> Task directions: Begin with the line holding "This screenshot has width=773, height=612." and end with the last line of the records below. Set down exactly those lines and leave out every picture.

Data items

== Segment start ==

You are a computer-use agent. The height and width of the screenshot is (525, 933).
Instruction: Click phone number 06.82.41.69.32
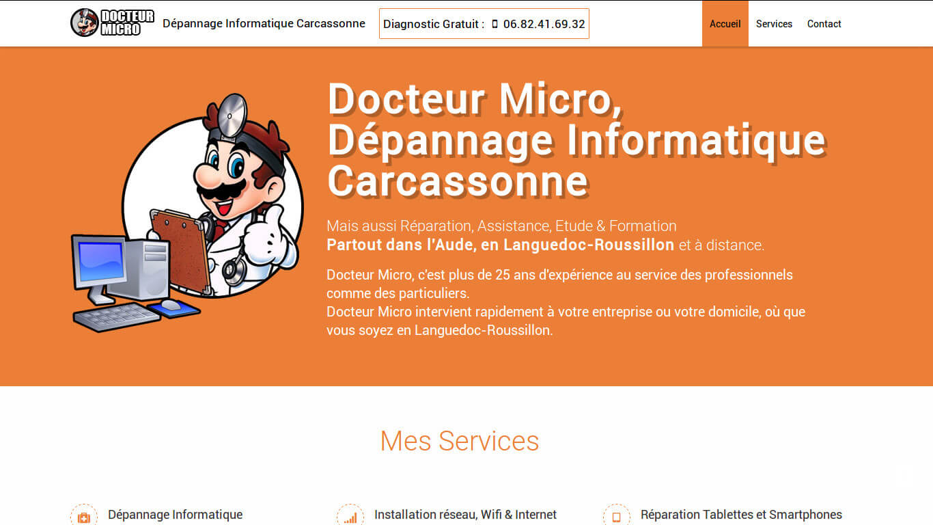pyautogui.click(x=544, y=24)
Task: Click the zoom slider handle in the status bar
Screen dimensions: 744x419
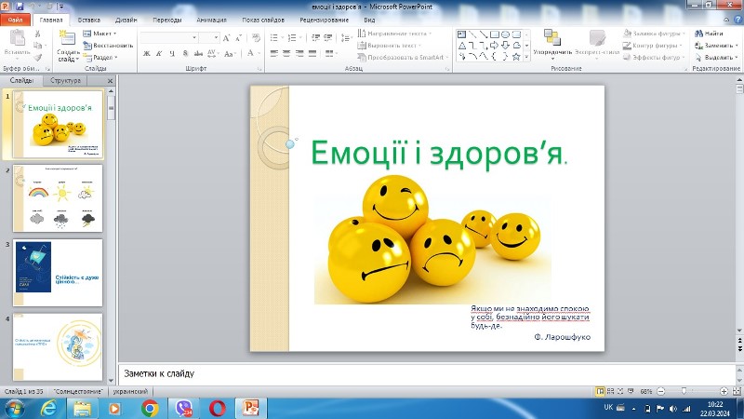Action: [684, 391]
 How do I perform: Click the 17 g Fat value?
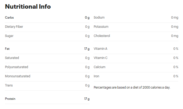tap(87, 49)
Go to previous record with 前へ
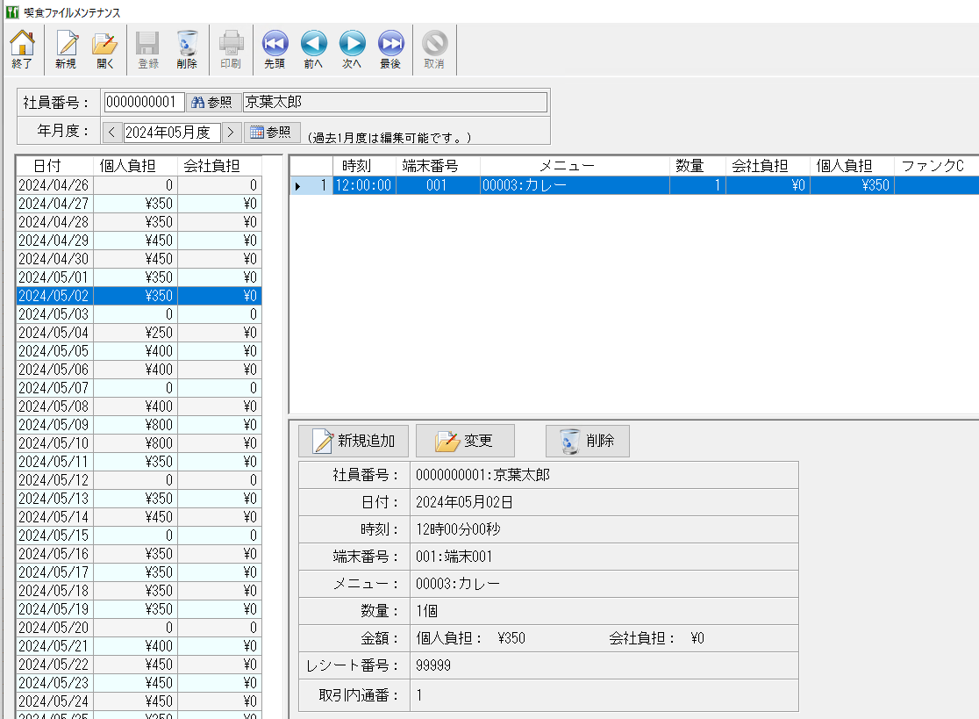The height and width of the screenshot is (719, 979). point(313,48)
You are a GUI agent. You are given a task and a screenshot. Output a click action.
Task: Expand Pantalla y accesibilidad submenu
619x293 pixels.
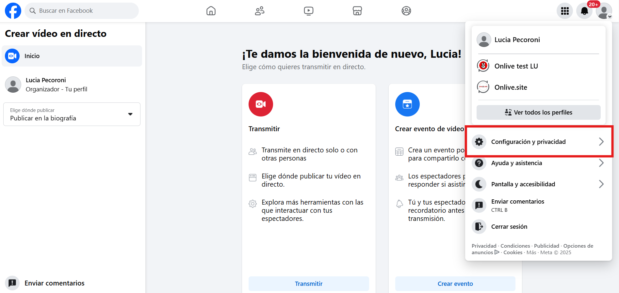coord(538,184)
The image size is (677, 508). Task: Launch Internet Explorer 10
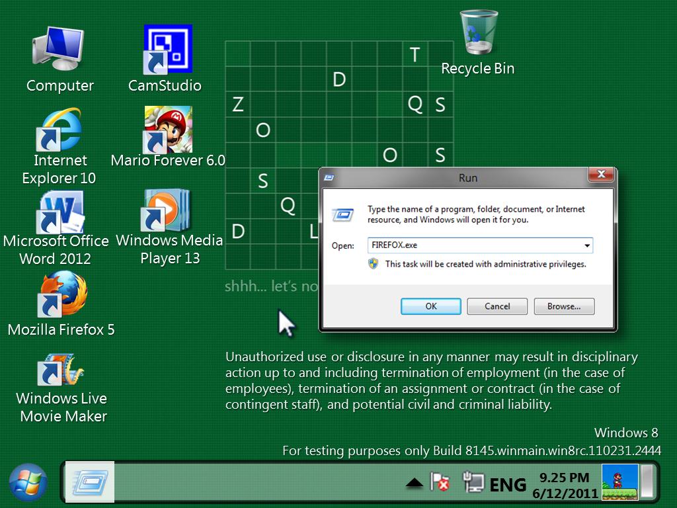[59, 130]
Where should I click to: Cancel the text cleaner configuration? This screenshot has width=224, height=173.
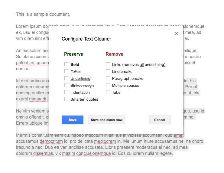click(159, 120)
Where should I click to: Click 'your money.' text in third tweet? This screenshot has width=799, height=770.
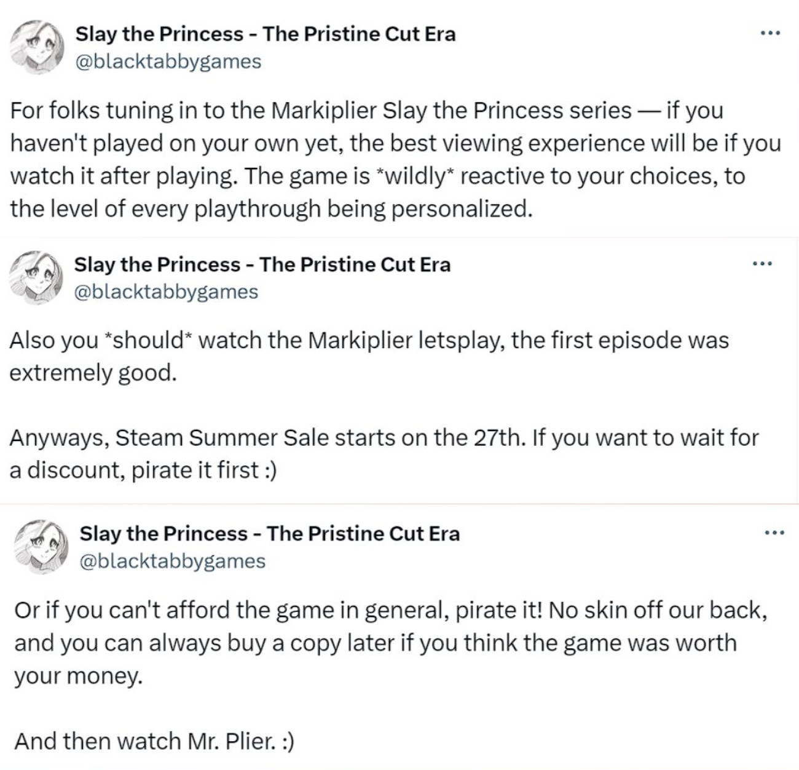pyautogui.click(x=77, y=675)
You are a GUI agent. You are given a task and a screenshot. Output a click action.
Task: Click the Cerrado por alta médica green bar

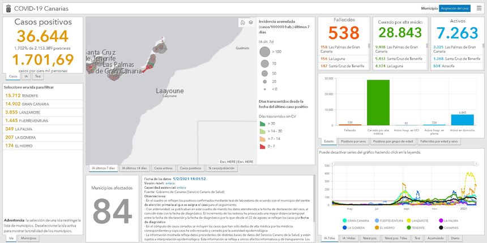pos(378,102)
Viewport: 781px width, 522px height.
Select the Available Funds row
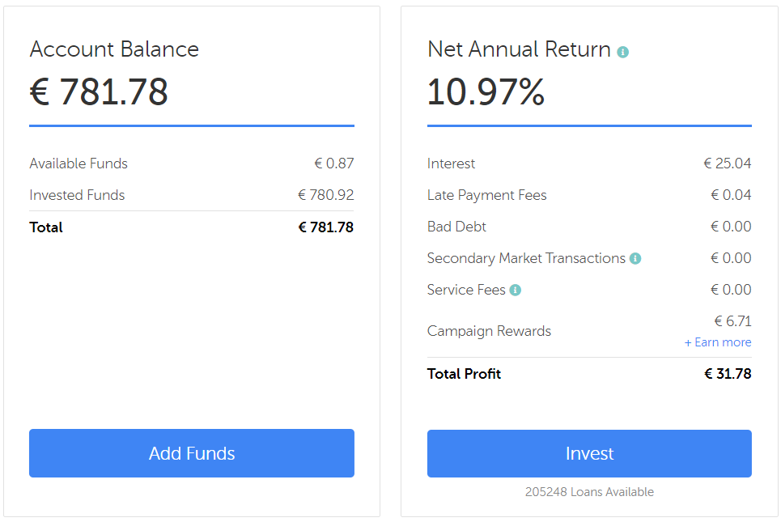[192, 163]

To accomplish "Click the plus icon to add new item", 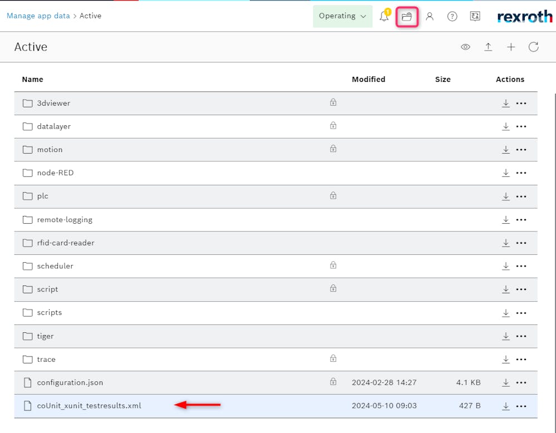I will click(511, 47).
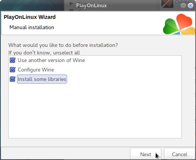Minimize the PlayOnLinux wizard window
Viewport: 196px width, 160px height.
tap(183, 6)
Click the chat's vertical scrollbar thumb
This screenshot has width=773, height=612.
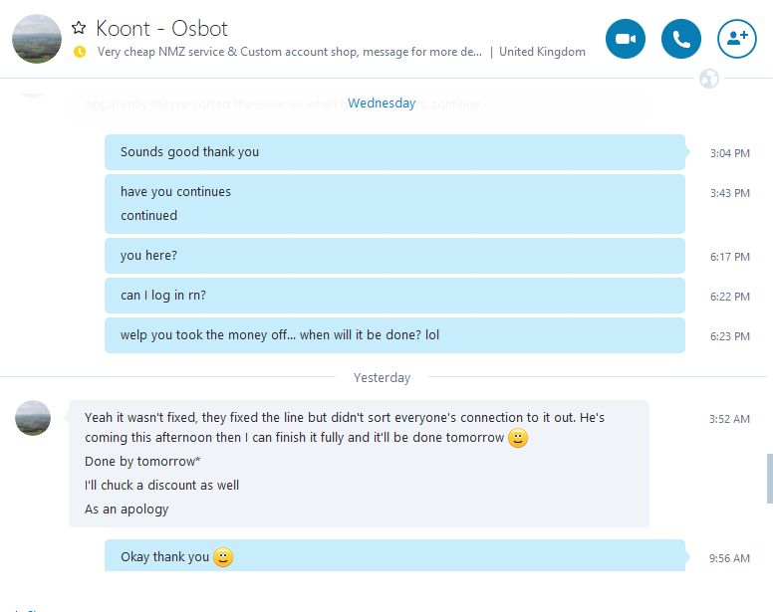click(769, 480)
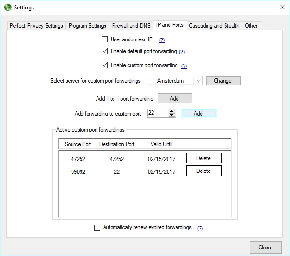The image size is (290, 256).
Task: Click Add next to custom port field
Action: pyautogui.click(x=199, y=113)
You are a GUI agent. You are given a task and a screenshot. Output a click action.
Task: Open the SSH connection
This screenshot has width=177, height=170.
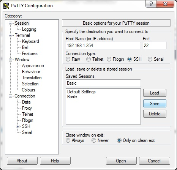(x=121, y=161)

== Segment end ==

> Answer for this exercise:
This screenshot has width=773, height=612.
click(769, 480)
The image size is (290, 256).
Task: Click Add next to custom port field
Action: pyautogui.click(x=199, y=113)
You are a GUI agent. You are given a task and a screenshot. Output a click action.
Task: Open the SSH connection
This screenshot has width=177, height=170.
(x=121, y=161)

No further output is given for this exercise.